Flowering plants are intricately woven into the tales and legends of Japan, and feature prominently in Japanese art and poetry. Brimming with intelligence and ingenuity, the flowering plants all around us herald the coming of the seasons. Whether you live in Japan or are here as a visitor, take a moment to look about and see what the flowers have to tell you.
This series consists of translated excerpts from botanist TANAKA Osamu’s book Nihon no Hana o Itōshimu, published by Chūōkōron-Shinsha.
Sakura (桜) – The Flowering Cherry
Plant Family: Rosaceae.
Botanical name: Species include Prunus serrulata; Prunus lannesiana; Prunus pendula; Prunus x yedoensis, and others.
Common Japanese name: Sakura
Common English names: Flowering cherry; ornamental cherry
Place of origin: The Himalayas
Prefectural tree: Tokyo City (Somei-yoshino); Yamanashi Prefecture (Fuji-zakura); Kyoto Prefecture (Shidare-zakura); Nara Prefecture (Nara-yaezakura); Miyazaki Prefecture (Yama-zakura).
Language of Flowers: Moral beauty; feminine grace; chastity; wealth and prosperity.
Plum Blossom or Cherry Blossom – Which is Japan’s Most Iconic Flower?
Plum blossom and cherry blossom are both hugely iconic within Japan but their relative status in the popularity stakes has subtly changed over the centuries. This is reflected in the way the two flowers appear in literature from the Nara Period (710 – 794) and the Heian Period (794 – 1185), respectively.
During the Nara Period, when the word “hana” (flower) popped up in a poetic context, it most likely referred to plum blossom. Plum blossom features in one hundred and eighteen poems, and cherry blossom in only forty, in the Man’yō-shū, an anthology of poetry compiled during the Nara Period. This suggests that plum blossom was the flower in the forefront of people’s minds at that time.
However, the situation was reversed by the Heian Period. Of the 1,100 poems in the Kokin Waka-shū anthology from this period, sixty-one mention cherry blossoms and twenty-eight mention plum blossom. Cherry blossom has retained its celebrity status ever since – in fact, it is considered by many to be Japan’s (unofficial) national flower.
What Makes the Cherry Trees All Bloom at Once?
As soon as the weather becomes warm enough in spring, Japan’s ornamental cherry trees burst into flower, blooming en masse in parks and along river banks. One of the best-known cultivated varieties is the Yoshino cherry, known in Japan as Somei Yoshino, a cultivar of Prunus x yedoensis. This hybrid is believed to have appeared towards the end of the Edo Period (1603 – 1868) as the result of the crossbreeding of two parent species, the Ōshima-zakura (Prunus speciosa) and the Edo-higan (Prunus pendula).

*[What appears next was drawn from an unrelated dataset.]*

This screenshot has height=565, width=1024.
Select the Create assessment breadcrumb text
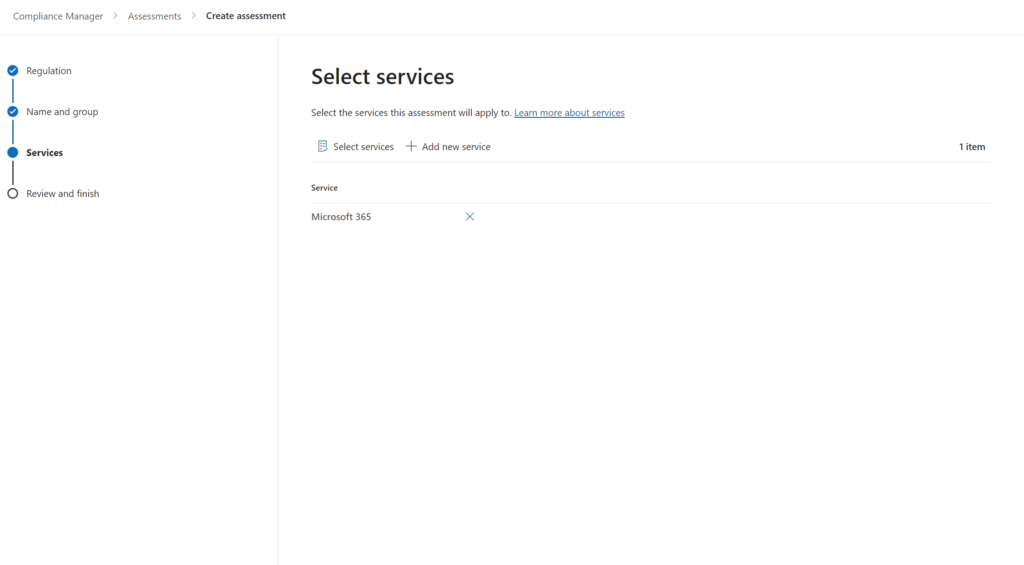[245, 16]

The Somei Yoshino is celebrated for its particularly showy blossoms, a spectacle that’s amplified by the way all the trees in a given area flower at the same time. But what is it that prompts all these trees to flower at once?
The answer lies in the way Somei Yoshino is propagated. All Somei Yoshino trees (and there are now hundreds of thousands of them all around Japan) are clones that trace back to that original tree hybridized way back in the Edo Period. What this means is that rather than being grown from seed, these trees are produced by taking stem sections (scions) from a donor tree and grafting them onto rootstock from a closely related Prunus species. Because all the scions are genetically identical to the original tree, all trees propagated in this way will also be identical to the original tree. This means that they will all respond in exactly the same way to environmental conditions in any given location – which is why they all burst into flower at the same time.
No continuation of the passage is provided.